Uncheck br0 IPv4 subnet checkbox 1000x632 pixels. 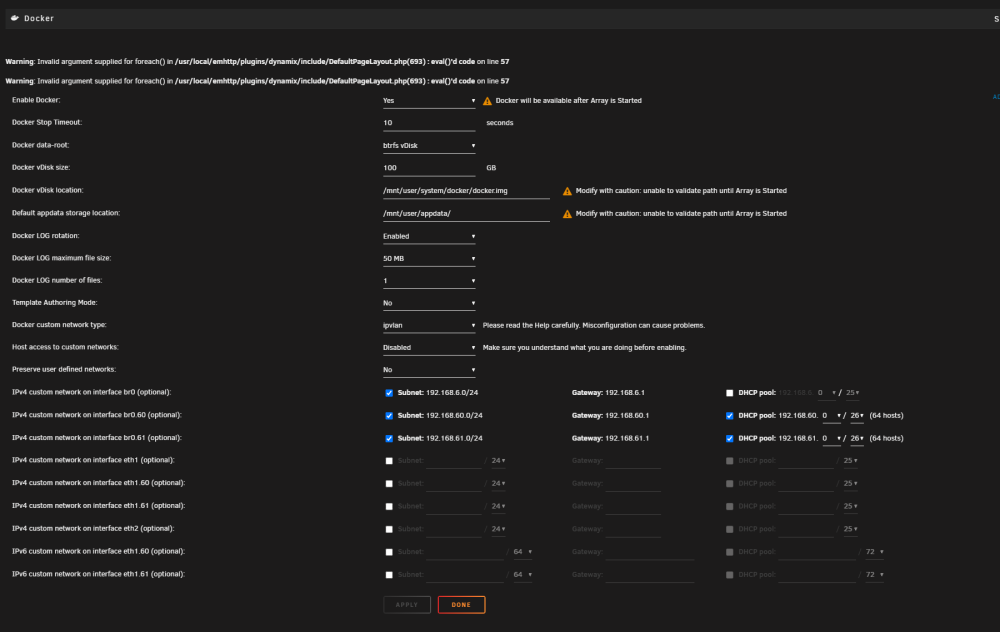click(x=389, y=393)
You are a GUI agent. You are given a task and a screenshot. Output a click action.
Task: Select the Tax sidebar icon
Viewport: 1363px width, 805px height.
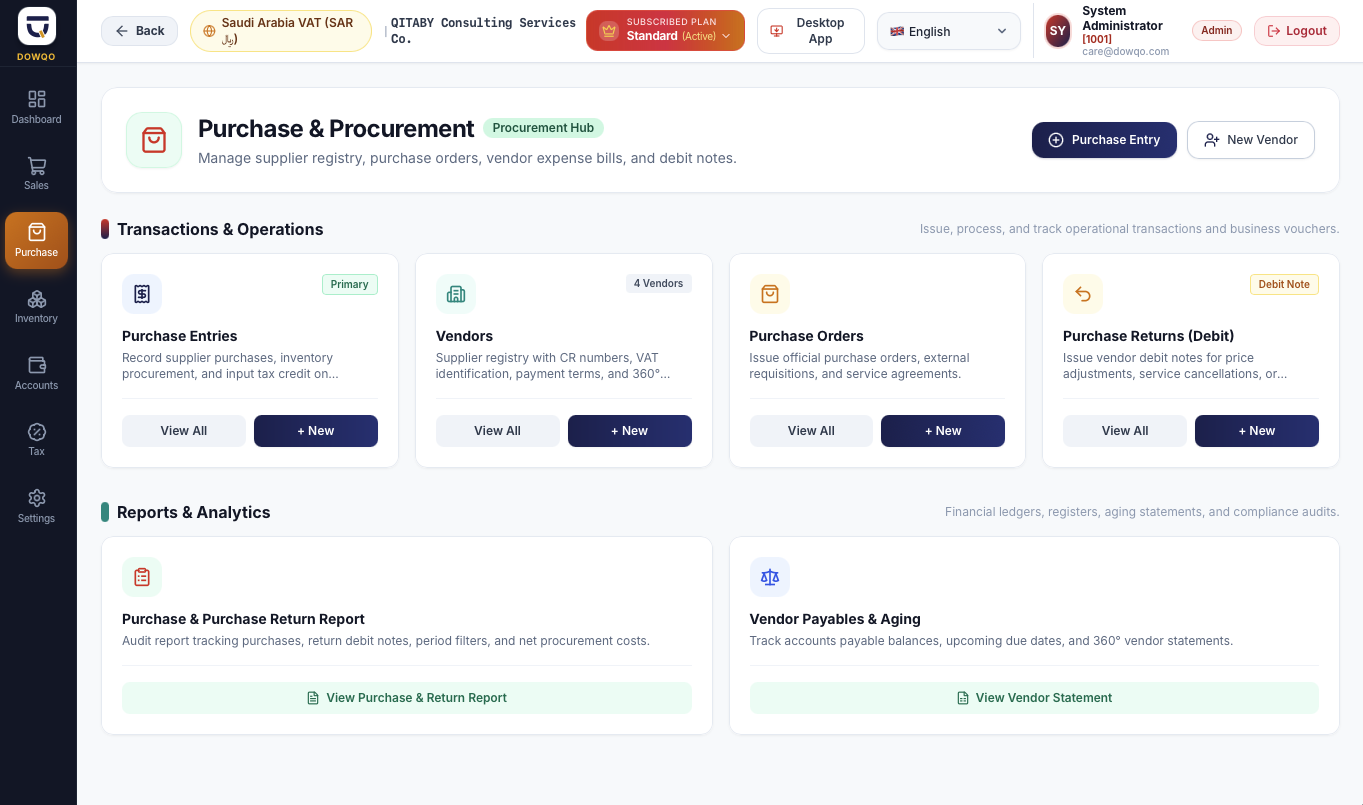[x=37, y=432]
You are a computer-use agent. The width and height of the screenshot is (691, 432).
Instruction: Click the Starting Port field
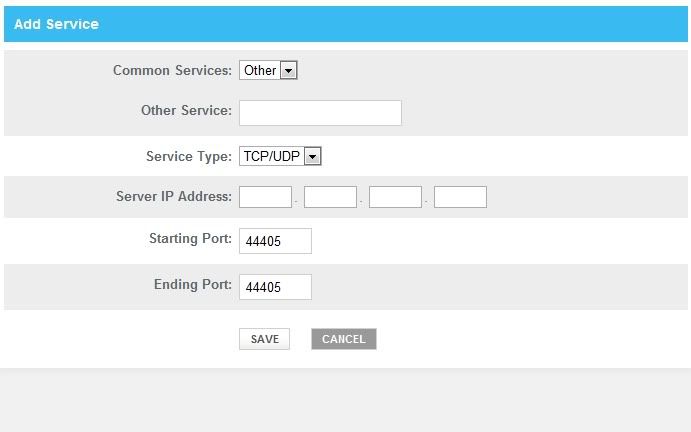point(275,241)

• • • •

Quote verbatim the final run of lines in the material above, from the line that contains "Viewport: 1363px width, 805px height." through the very last line, excluding any pictures.

» Output below:
Viewport: 1363px width, 805px height.
[x=37, y=432]
You are a computer-use agent. The width and height of the screenshot is (691, 432).
Instruction: Click the Starting Port field
point(275,241)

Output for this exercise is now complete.